Now how he explained it is that the NFA "guesses" that the 1 is the third from right in the string and then it "verifies" that there are exactly two symbols remaining. If there are more than two remaining symbols, then the NFA hangs (in state $q_1$) after having read the next two symbols.

Now I don't know a lot about this topic, but from what I understand an automata can read a string only once. Also, the automata can proceed in either of the two options it has. So how is it that it will accept the string every time? Maybe some time it just stays on $q_1$ and never decides to go to $q_2$. Or maybe it goes to $q_2$ too early and hangs even though there is a 1 in third position from right.

It seems random, but the author mentions nothing about this.

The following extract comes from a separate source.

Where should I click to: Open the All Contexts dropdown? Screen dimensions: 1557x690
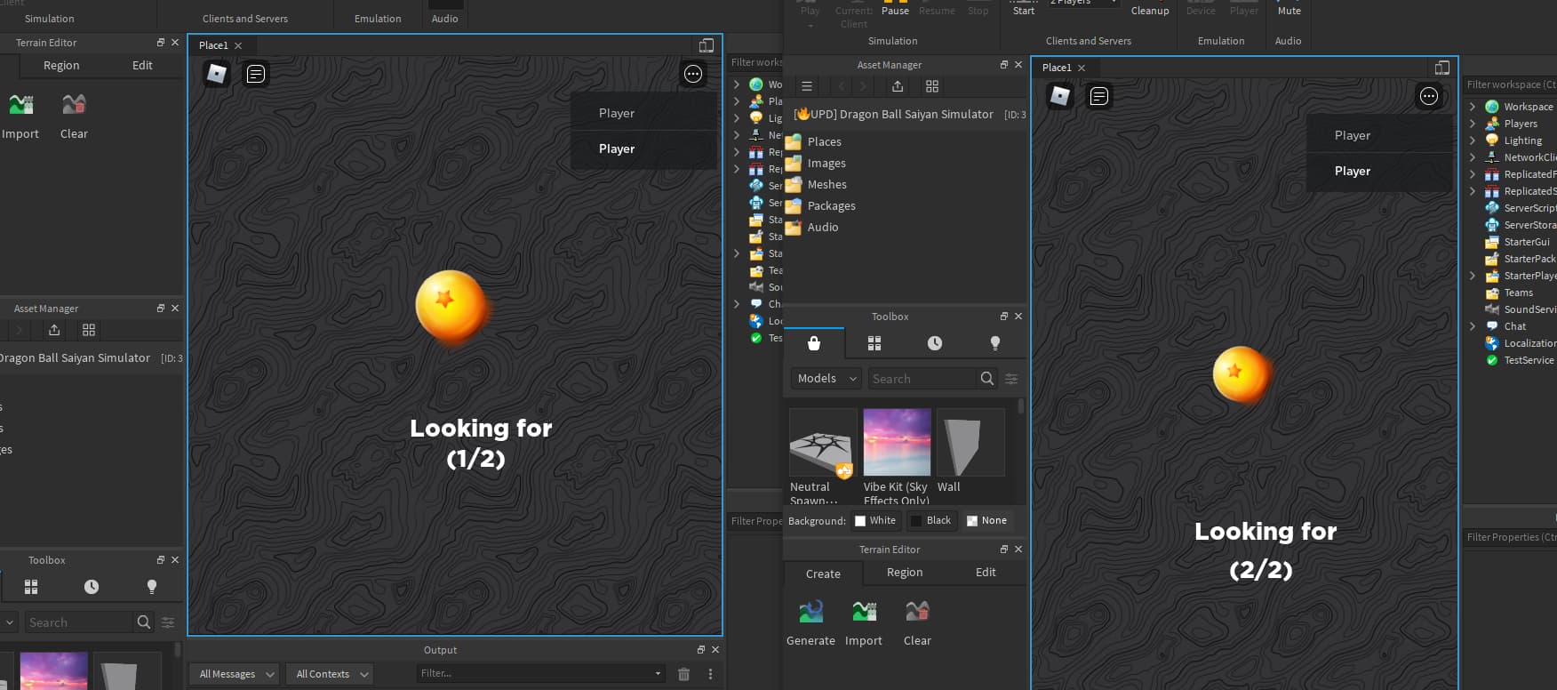(331, 674)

So I'm guessing I'm wrong.

Please someone point out what I'm not understanding right here.

• I think what you're not understanding is that NFA's and languages they recognize are defined formally, not only by words like "guesses", "verifies" and so on. The thing is, a NFA recognizes a word if and only if there is a path labelled by this word that goes from a start state to an accept state. It doesn't matter whether all paths do, or two, or three, as long as there is one. And indeed, contrary to DFAs, there will sometimes be multiple paths for a single word. So here, if you have a word that has a $1$ in the third position to the right, surely you can find a path that does what I said ? Jun 11, 2017 at 13:24
• But surely you can also find a path that doesn't do what I said: the path that loops on $q_1$ for instance. What matters is that there is one. And conversely, if a word $w$ doesn't have a $1$ in the third position to the right, you can probably see that there is no path that goes from a start state to an accept state and that is labelled by this word Jun 11, 2017 at 13:26
• "Maybe some time it just stays on $q_1$ and never decides to go to $q_2$.'' But it does branch out to both $q_1$ and $q_2$ whenever it sees $1$. Jun 11, 2017 at 13:27
• @Max Yeah, I think I understand more now. I was thinking about NFAs as physical "computers"/machines. It makes more sense to look at it as a mathematical construct, rather than as a physical thing. Thanks for your help :) Jun 11, 2017 at 13:33

… the automata can proceed in either of the two options it has.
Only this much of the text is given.